##### Verilen Metin

Mesleğim maliyecilik. Bu nedenle birinci uzmanlık alanım vergi ve muhasebe gibi mali konular, biliyorsunuz sevgili okuyucular.
Ama bir şapkam daha var arkadaşlar. Geçmiş yıllarda, Maliye Bakanlığına bağlı Gelir İdaresi Başkanlığında, tütün mamulleriyle alkollü içki ürünlerine yönelik olarak, ürün ve vergi güvenliğini sağlamak üzere uygulanmakta olan bandrol sisteminin Ülke çapında yürütülüp koordine edildiği birimin idareciliğini yaptığım dönemde tanışmış olduğum ve o gün bugündür, bu alandaki bilgilerimi uzmanlık düzeyine çıkarmak için durmadan uğraş verdiğim ürün güvenliği, izlenmesi ve takibi sahasıyla da ilgileniyorum.
(Soldan sağa) TÜDER Genel Başkanı Levent Küçük, Gıda Güvenliği Genel Derneği Başkanı Samim Saner ve yazarımız Abdulmenaf Yakut. |
Ürün güvenliği, izlenmesi ve takibi meselesi dünyada olduğu gibi bizde de yeni ve gelişmekte olan bir alan. Yeni olduğu kadar, hem kapsadığı alan itibariyle; gıdadan, piyasadaki akla gelebilecek her türlü mal ve malzemeye kadar.. neredeyse bütün ürün gruplarını ilgilendirdiği için çok geniş; hem de farklı pek çok bilim ve mühendislik alanından beslendiği için inter-disipliner diyebileceğimiz ilginç bir karaktere sahip aynı zamanda.

##########
##### Veri Bölümü

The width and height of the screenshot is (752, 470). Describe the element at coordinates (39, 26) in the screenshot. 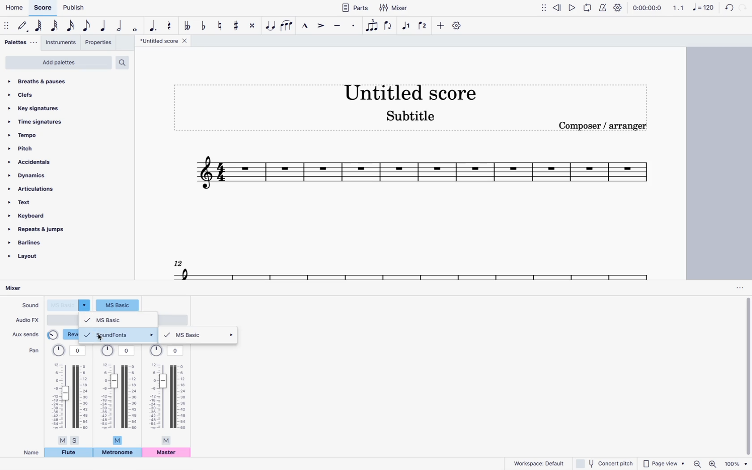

##########

**Görev A**
Metne göre aşağıdaki soruları her birini ayrı satırda yanıtlayın.
(i) Yazarın mesleği nedir?
(ii) Gelir İdaresi Başkanlığında uygulanan bandrol sistemi hangi ürünlere yönelikti?
(iii) Ürün güvenliği, izlenmesi ve takibi alanı neden inter-disipliner olarak nitelendiriliyor?
**Görev B**
Metindeki "Ürün güvenliği, izlenmesi ve takibi meselesi" diye başlayan paragrafı temel bilgileri koruyarak daha kısa biçimde yeniden yazın.
**Görev C**
Metnin "(Soldan sağa) TÜDER" ile başlayıp "sahip aynı zamanda." dahil olmak üzere biten kısmını, "inter-disipliner" ifadesini "disiplinler arası" ile değiştirerek yeniden yazın.
Materyalin bu çalışmada hiçbir rolü yoktur.

**Beklenen Çıktı A**
(i) Maliyecilik.
(ii) Tütün mamulleri ve alkollü içki ürünleri.
(iii) Farklı pek çok bilim ve mühendislik alanından beslendiği için.

**Beklenen Çıktı B**
Ürün güvenliği, izlenmesi ve takibi, dünyada olduğu gibi bizde de yeni ve gelişen bir alandır. Gıdadan piyasadaki her türlü mal ve malzemeye kadar neredeyse bütün ürün gruplarını ilgilendirdiği için çok geniştir. Farklı pek çok bilim ve mühendislik alanından beslendiği için de inter-disipliner bir karaktere sahiptir.

**Beklenen Çıktı C**
(Soldan sağa) TÜDER Genel Başkanı Levent Küçük, Gıda Güvenliği Genel Derneği Başkanı Samim Saner ve yazarımız Abdulmenaf Yakut. |
Ürün güvenliği, izlenmesi ve takibi meselesi dünyada olduğu gibi bizde de yeni ve gelişmekte olan bir alan. Yeni olduğu kadar, hem kapsadığı alan itibariyle; gıdadan, piyasadaki akla gelebilecek her türlü mal ve malzemeye kadar.. neredeyse bütün ürün gruplarını ilgilendirdiği için çok geniş; hem de farklı pek çok bilim ve mühendislik alanından beslendiği için disiplinler arası diyebileceğimiz ilginç bir karaktere sahip aynı zamanda.